- DATA TO PROCESS
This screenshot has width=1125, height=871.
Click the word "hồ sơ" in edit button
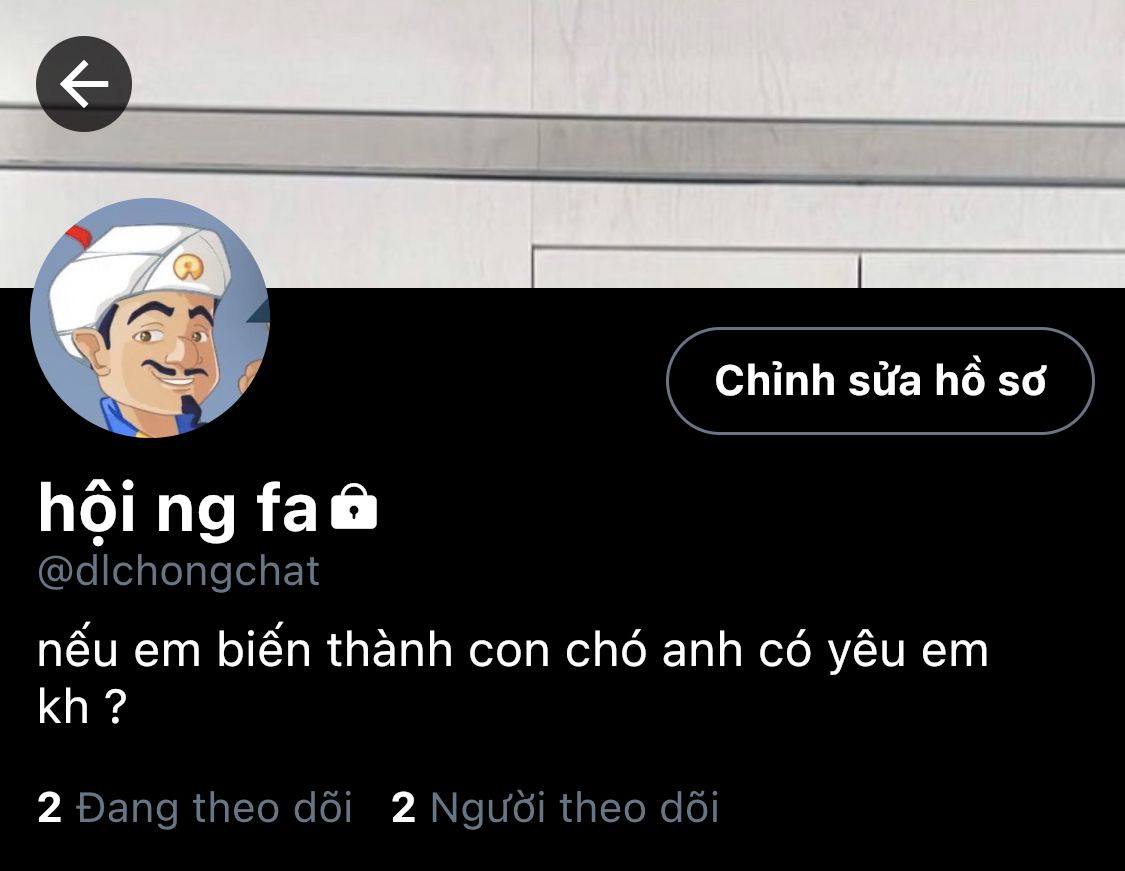coord(990,381)
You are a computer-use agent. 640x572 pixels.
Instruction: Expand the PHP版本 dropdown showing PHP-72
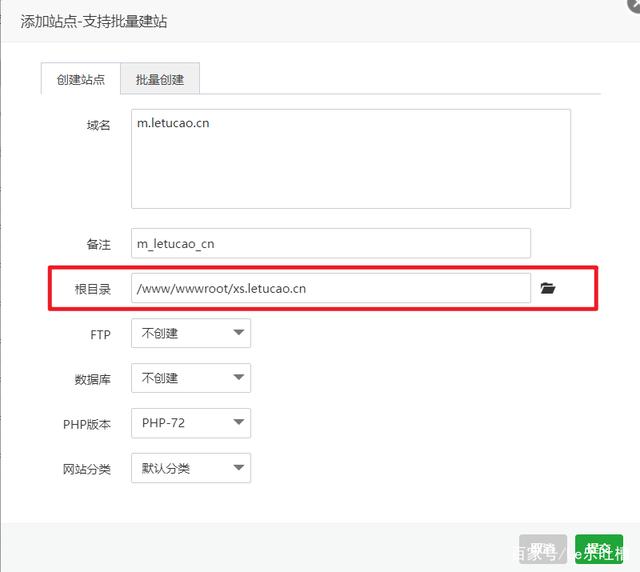click(191, 423)
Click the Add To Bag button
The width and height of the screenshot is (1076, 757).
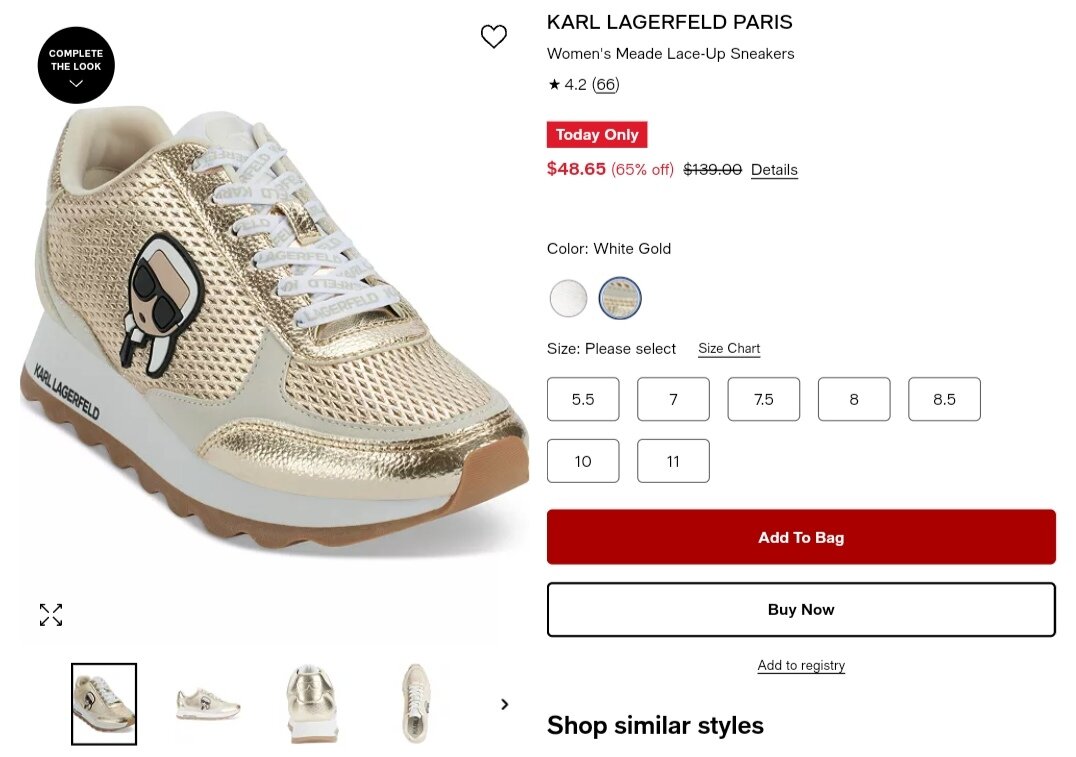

- EXERCISE OBJECTIVE
Your answer should be a single number: the count of lines in the listing that contain the word "width".

- RESULT OF THE TASK
2